As CEO, Freeman represents the entire hospital, including clinical professionals from every discipline and all the other employees necessary to ensure an efficiently and effectively run hospital. To be perceived as representing only one vantage point, Freeman says, would limit her success.
Freeman has been removed from direct patient care for years, after deciding early on that her path lay in management and administration. Following a master's degree, she entered a post-graduate fellowship in a nursing administration program at Allegheny General Hospital in Pittsburgh, where she later was director of nursing. During her time at Allegheny, she completed an internal fellowship in supply chain materials management Freeman says she wanted to learn about a different part of the hospital and to think beyond the nursing component.
Freeman says that such fellowships are rare now, but that they allowed her to gain a comprehensive management experience.
"For young nurses with management experience, it's sometimes hard to break out of the nursing manager paradigm," says Freeman, who wants to develop future leaders across nursing and non-nursing areas.
She says most hospitals have management and leadership development programs for nurses. Many hospitals pay for advanced degrees or have formal and informal mentoring programs. Sometimes the most important part is to spot the stars and encourage them to seek leadership experiences.

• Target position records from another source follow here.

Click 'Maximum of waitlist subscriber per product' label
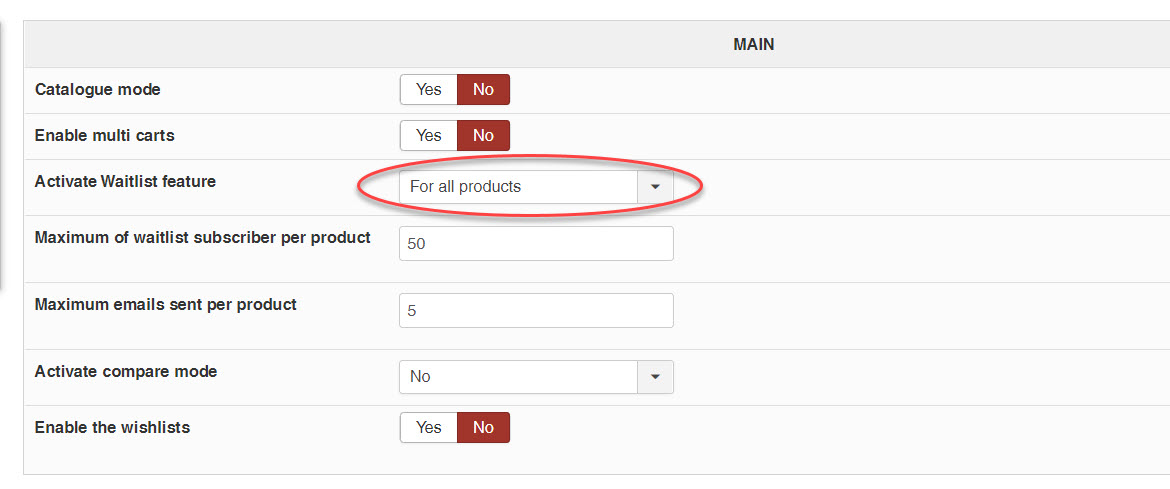Screen dimensions: 1170x489 pyautogui.click(x=202, y=238)
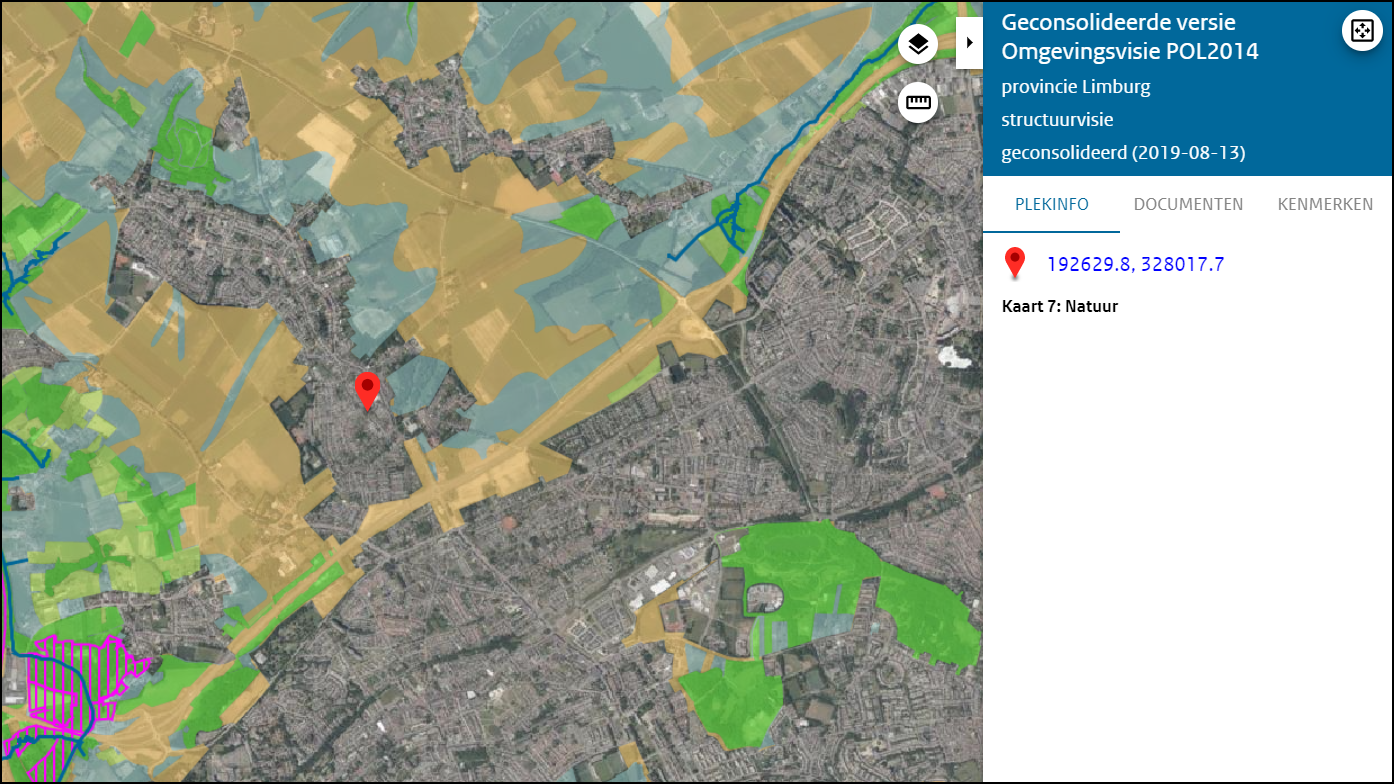1394x784 pixels.
Task: Click the structuurvisie plan type text
Action: click(x=1057, y=120)
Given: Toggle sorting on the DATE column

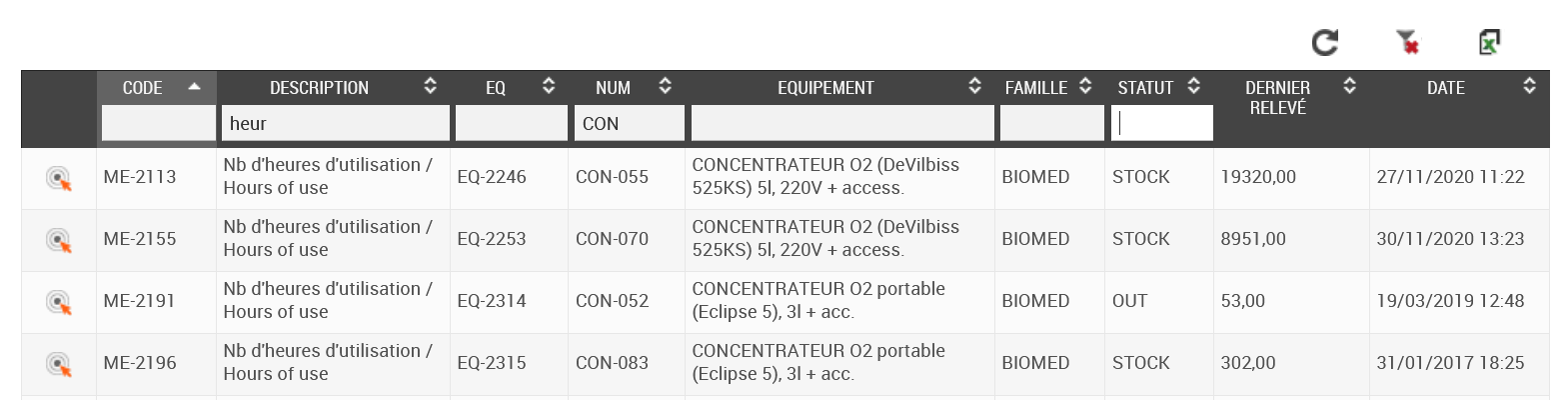Looking at the screenshot, I should tap(1529, 86).
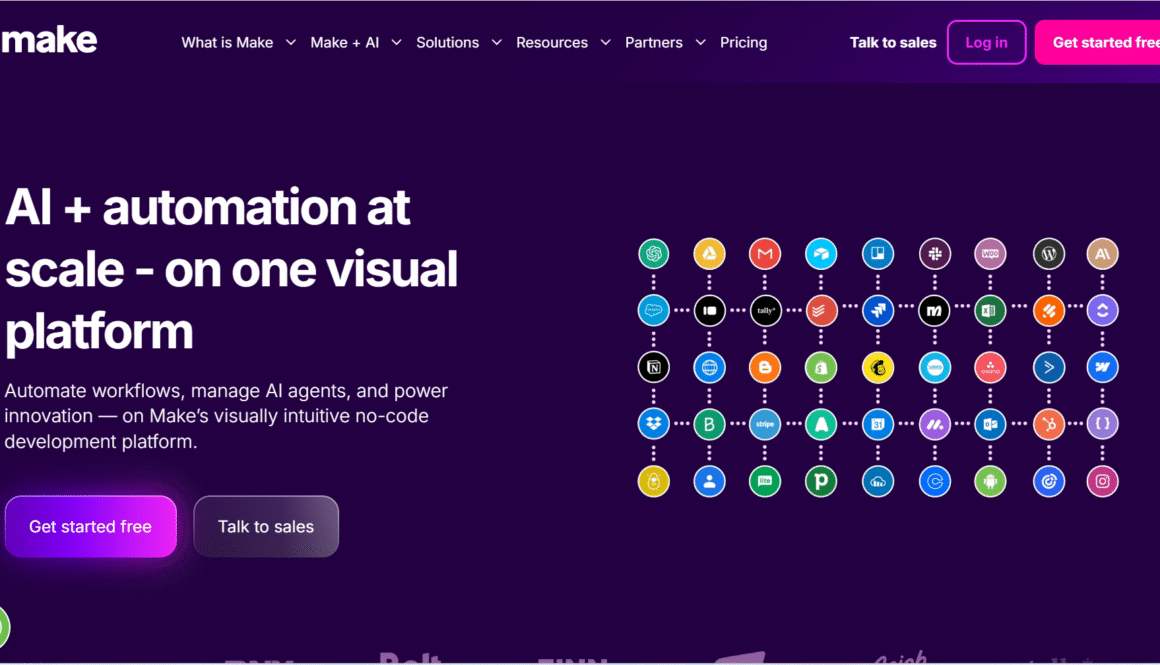Click the Dropbox icon

(x=653, y=425)
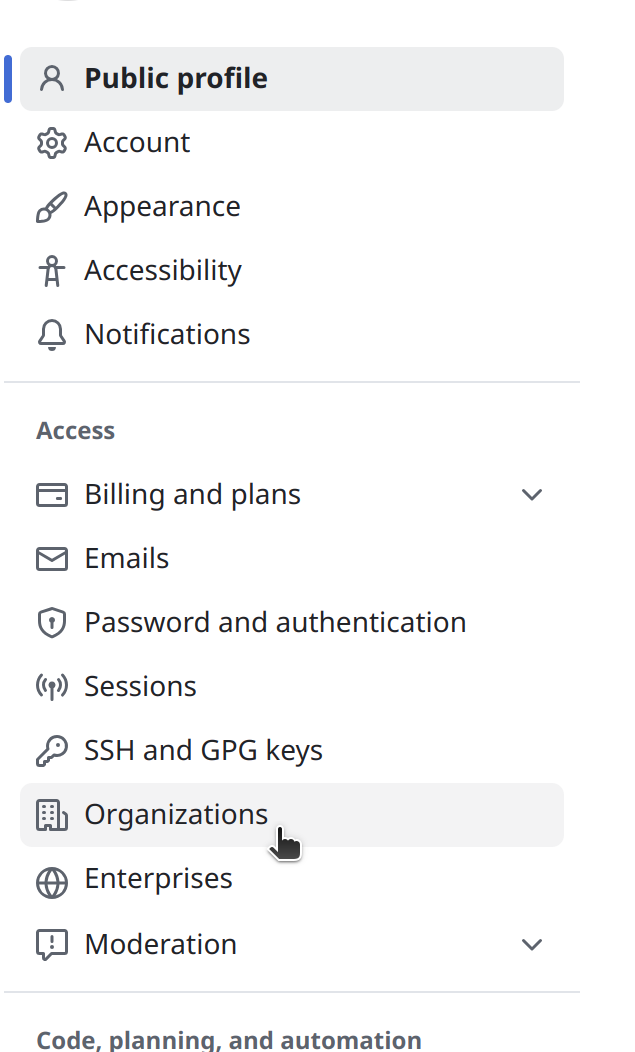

"When you see individuals who have capability, start working with him or her," says Freeman. With some employees, you can just spot their potential, she says. "You see critical thinking skills, organization and prioritizing skills, analytic thinking, good old common sense, people skills, knowing how to work with others, people who have a public presence and sense about them and are clear and direct.
She recommends helping those potential leaders to get credentialed, giving them projects, and assigning them more responsibility to grow their leadership skills. "Technical knowledge comes and goes," says Freeman, "and is often not as important because science changes so quickly." It's the other skills that are so important to the development of the next generation of CEOs.